_DATA SHOWN:_
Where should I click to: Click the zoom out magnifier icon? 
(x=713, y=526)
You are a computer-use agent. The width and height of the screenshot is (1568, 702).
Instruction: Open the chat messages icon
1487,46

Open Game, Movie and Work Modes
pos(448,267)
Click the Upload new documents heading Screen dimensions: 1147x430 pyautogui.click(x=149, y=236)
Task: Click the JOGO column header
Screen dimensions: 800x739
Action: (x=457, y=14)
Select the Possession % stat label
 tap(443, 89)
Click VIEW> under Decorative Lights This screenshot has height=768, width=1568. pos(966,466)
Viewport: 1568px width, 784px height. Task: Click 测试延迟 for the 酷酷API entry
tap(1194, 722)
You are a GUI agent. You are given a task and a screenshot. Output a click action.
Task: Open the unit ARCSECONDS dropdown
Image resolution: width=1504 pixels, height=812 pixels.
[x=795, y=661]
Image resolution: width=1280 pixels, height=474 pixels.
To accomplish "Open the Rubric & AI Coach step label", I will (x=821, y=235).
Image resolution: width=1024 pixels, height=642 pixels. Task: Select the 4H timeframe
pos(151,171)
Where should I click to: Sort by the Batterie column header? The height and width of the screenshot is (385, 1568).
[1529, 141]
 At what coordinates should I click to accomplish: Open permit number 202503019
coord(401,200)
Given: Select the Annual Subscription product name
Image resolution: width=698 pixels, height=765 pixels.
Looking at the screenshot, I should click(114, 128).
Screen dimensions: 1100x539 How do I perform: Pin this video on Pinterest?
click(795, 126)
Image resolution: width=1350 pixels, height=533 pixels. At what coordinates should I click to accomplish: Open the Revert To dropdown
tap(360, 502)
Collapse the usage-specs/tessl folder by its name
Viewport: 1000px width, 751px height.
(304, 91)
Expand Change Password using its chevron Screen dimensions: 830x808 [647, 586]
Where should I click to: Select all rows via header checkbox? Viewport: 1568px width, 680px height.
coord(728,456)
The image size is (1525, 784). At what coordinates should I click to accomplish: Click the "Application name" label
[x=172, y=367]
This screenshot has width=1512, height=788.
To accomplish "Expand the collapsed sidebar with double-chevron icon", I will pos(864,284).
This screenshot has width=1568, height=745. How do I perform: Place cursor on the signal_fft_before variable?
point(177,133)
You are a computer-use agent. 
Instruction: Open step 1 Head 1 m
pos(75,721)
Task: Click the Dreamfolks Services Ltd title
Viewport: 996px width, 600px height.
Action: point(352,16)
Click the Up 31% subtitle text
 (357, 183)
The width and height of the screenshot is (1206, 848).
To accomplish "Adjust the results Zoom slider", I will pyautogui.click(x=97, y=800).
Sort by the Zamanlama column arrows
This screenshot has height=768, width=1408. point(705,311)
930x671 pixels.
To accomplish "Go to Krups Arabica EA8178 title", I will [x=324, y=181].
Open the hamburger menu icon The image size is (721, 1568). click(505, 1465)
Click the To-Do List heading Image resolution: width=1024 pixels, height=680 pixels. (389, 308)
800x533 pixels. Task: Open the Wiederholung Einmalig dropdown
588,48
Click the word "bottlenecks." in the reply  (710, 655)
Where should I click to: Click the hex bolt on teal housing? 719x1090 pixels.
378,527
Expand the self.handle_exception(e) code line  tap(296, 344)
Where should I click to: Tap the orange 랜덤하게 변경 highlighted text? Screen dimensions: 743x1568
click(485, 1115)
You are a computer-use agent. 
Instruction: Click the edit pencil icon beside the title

_ASSIGNED TASK:_ All that is wanted is the lines from the one containing "The image size is (1525, 784)." through the last line of the records, restated word for word.

_SOLUTION TO THE PROBLEM:_
The image size is (1525, 784). At what coordinates should I click to accomplish: Click the "Application name" label
[x=172, y=367]
This screenshot has width=1512, height=788.
To accomplish "Expand the collapsed sidebar with double-chevron icon", I will pos(864,284).
This screenshot has width=1568, height=745. How do I perform: Place cursor on the signal_fft_before variable?
point(177,133)
You are a computer-use agent. 
Instruction: Open step 1 Head 1 m
pos(75,721)
Task: Click the Dreamfolks Services Ltd title
Viewport: 996px width, 600px height.
Action: point(352,16)
Click the Up 31% subtitle text
 (357, 183)
The width and height of the screenshot is (1206, 848).
To accomplish "Adjust the results Zoom slider", I will pyautogui.click(x=97, y=800).
Sort by the Zamanlama column arrows
This screenshot has height=768, width=1408. point(705,311)
930x671 pixels.
To accomplish "Go to Krups Arabica EA8178 title", I will [x=324, y=181].
Open the hamburger menu icon The image size is (721, 1568). click(505, 1465)
Click the To-Do List heading Image resolution: width=1024 pixels, height=680 pixels. (389, 308)
800x533 pixels. Task: Open the Wiederholung Einmalig dropdown
588,48
Click the word "bottlenecks." in the reply  (710, 655)
Where should I click to: Click the hex bolt on teal housing? 719x1090 pixels.
378,527
Expand the self.handle_exception(e) code line  tap(296, 344)
Where should I click to: Tap the orange 랜덤하게 변경 highlighted text? Screen dimensions: 743x1568
click(485, 1115)
You are a computer-use agent. 
Instruction: Click the edit pencil icon beside the title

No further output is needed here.